-- start of Passage to read --

So when I complain about things to A., he keeps telling me to "go to my happy place" and "think about the ponies," and came up with this really cool image that I'm going to try to make in Photoshop, namely the knife pony. It's just a pony, running around and slashing people up with the knife it carries deftly in its mouth. The knife could even be an ├╝bercool double-sided knife, much like Darth Maul's lightsaber, for extra slashing action. If you couldn't tell, I'm pretty psyched about this new development in ponies.


The other thing I keep meaning to make in Photoshop is this image of a sorority-girl centaur, complete with the requisite tight black polyester-nylon–blend flares or tight cotton-blend khaki flares over a big horse ass, with one of those huge overly-wide "hippie" belts connected to a saddle. Its torso will be covered (just barely) by a too-tight baby t-shirt or tank top, and it'll have huge clomping platform loafers with 3-plus-inch heels where the hooves ought to be. That's what these chicks remind me of—they look like horses, what with the push-up bras that accentuate their busts and their huge freshman 15 butts stuffed into too-tight flares that make their legs look horse-like, going back and then bending forward right below the knee in the shape of a short-topped number "7" the way horse legs do. They clomp about, whining [sic] and neighing loudly at other sorority types...

-- end of Passage to read --

## Your tasks:
a) Answer these three questions from the blog post about the knife pony and the sorority-girl centaur, one per line:
(i) Besides going to a happy place, what does A. tell the writer to think about?
(ii) In what part of its body does the knife pony carry its knife?
(iii) To what is the centaur's wide "hippie" belt connected?
b) Using the reason the blog post about the knife pony and the sorority-girl centaur gives, explain in one to three sentences why the writer pictures sorority girls as centaurs.
c) Extend the blog post about the knife pony and the sorority-girl centaur, picking up after its final sentence.

-- start of Recorded information --

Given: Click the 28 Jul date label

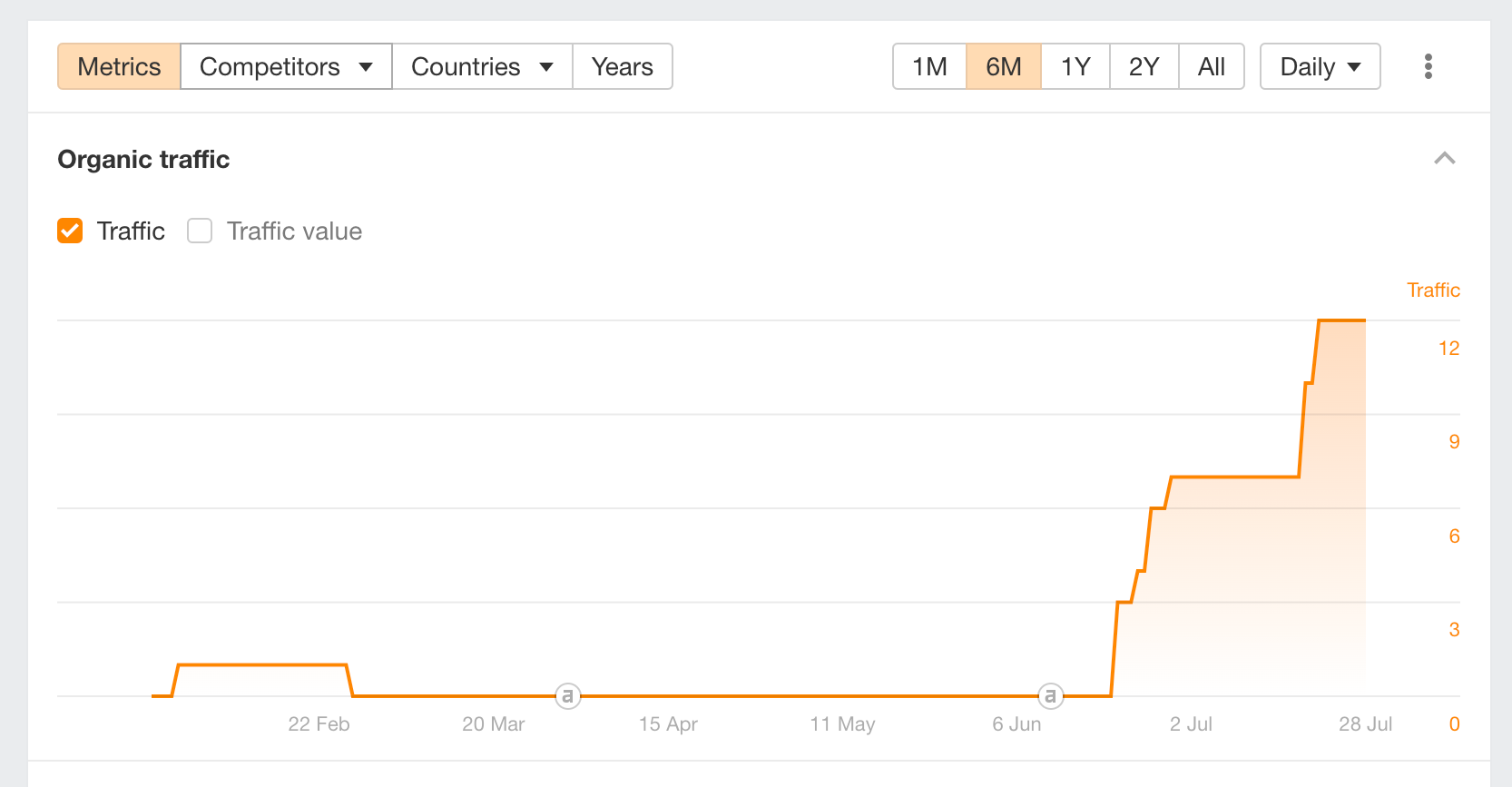Looking at the screenshot, I should [x=1365, y=724].
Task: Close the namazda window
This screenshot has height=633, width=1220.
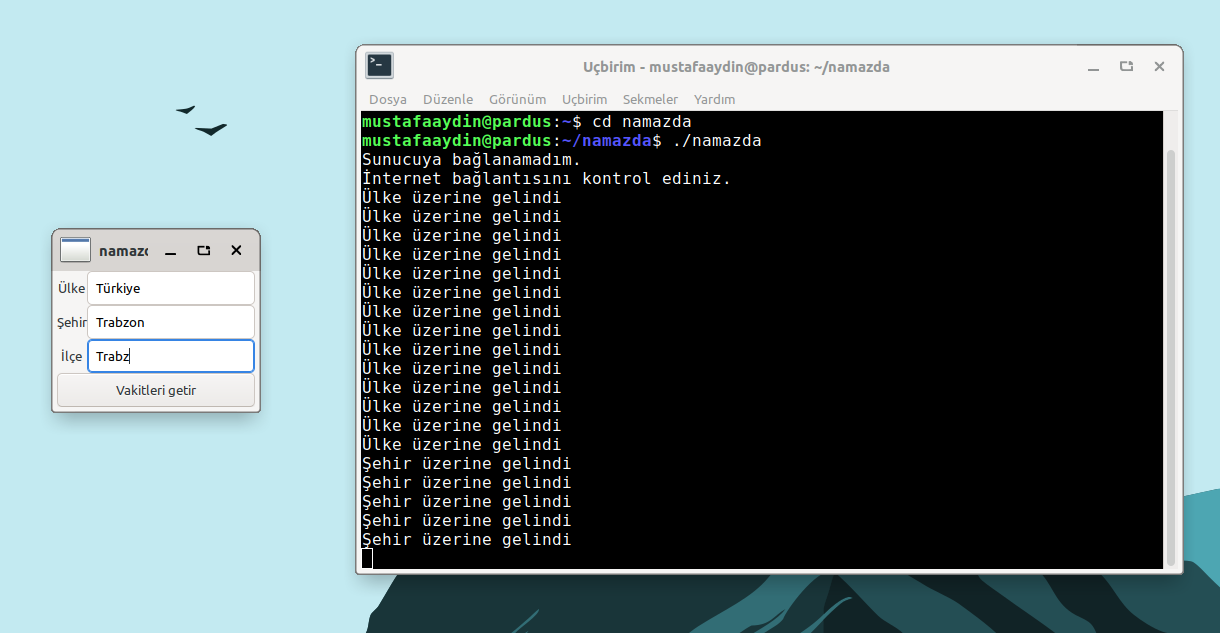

-- end of Recorded information --

## Outputs:
a)
(i) The ponies.
(ii) Its mouth.
(iii) A saddle.

b) They remind the writer of horses. Push-up bras accentuate their busts, and too-tight flares over large backsides make their legs look horse-like, bending forward below the knee in the shape of a short-topped "7" as a horse's legs do.

c)
Third equine item of the day: last night I got two of my roommates to play ponies with me. Yes, yes, I know, I'm absolutely nuts. But I decided to gallop a pony into their room and have it say hello to all of 'em, and pretty soon we'd all grabbed our ponies and were having them say dialogue from various books, including a couple Lord of the Rings series books and (my contribution) Machiavelli's The Prince. Eventually one decided that perhaps we should just have our ponies talk to each other, rather than reading the words of others, so we put on accents and high-pitched voices and had our ponies get to know each other. Eventually they heard a voice come from thin air, that of our third roommate, and concluded that she must be a god, so they pranced about on one roommate's green-blanketed bed (a nice meadow for 'em, really) and talked about the god and linguistics and other sophisticated topics ponies probably weren't meant to know about. Despite how silly it sounds, it was pretty fun. Whenever Roommate No. 3 gets pictures put up, I'll steal 'em and perhaps post a few.


Enough with the horses and ponies, though. I keep complaining about how the people in my Argumentation class never take notes and veritably refuse to answer questions posed, sitting instead in stony silence. I finally got annoyed enough by it that I actually mentioned it to the professor after class. He acknowledged that it was problematic, but didn't seem to see any way around it. Yesterday's class, however, was definitely interesting, with discussion centering around Susan Sontag's New Yorker article from just after 9/11 and Deborah Tannen's article "Public Discourse Or Shouting Match?" I think he got the point, bringing in something more people would actually want to talk about, although the annoying girls, Kelly and Meredith, still said a whole lot of nothing all 1.5 hours of class.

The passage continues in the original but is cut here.